**Assigned task:** Find and return every line of the data that contains the word "horizontal".

Collection entries:
/---
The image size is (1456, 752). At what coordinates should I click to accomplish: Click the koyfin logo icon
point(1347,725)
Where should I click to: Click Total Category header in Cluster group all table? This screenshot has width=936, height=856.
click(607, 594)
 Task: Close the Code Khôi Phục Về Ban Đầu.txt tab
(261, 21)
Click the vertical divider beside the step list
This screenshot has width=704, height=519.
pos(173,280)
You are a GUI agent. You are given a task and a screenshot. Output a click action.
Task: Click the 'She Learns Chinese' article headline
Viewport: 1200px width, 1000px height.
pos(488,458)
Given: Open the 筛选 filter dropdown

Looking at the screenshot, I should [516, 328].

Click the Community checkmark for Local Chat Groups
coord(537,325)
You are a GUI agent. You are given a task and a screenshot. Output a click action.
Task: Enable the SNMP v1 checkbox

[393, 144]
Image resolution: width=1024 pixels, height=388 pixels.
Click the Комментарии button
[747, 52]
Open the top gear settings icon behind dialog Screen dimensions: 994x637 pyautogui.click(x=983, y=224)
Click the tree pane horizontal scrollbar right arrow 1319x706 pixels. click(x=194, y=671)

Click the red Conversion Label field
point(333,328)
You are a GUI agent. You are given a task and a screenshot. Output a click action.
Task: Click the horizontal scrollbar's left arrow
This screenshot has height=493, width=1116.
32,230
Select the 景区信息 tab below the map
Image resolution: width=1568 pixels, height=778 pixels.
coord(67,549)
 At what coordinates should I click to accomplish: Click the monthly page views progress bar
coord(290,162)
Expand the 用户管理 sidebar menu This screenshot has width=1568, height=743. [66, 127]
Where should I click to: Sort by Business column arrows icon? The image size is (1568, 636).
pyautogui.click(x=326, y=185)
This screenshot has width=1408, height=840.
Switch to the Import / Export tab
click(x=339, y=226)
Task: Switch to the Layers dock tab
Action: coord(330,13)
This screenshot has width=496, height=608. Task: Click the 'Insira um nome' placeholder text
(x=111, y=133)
\---
**Exercise output:**
Click the tree pane horizontal scrollbar right arrow 1319x706 pixels. click(x=194, y=671)
Task: Click the horizontal scrollbar's left arrow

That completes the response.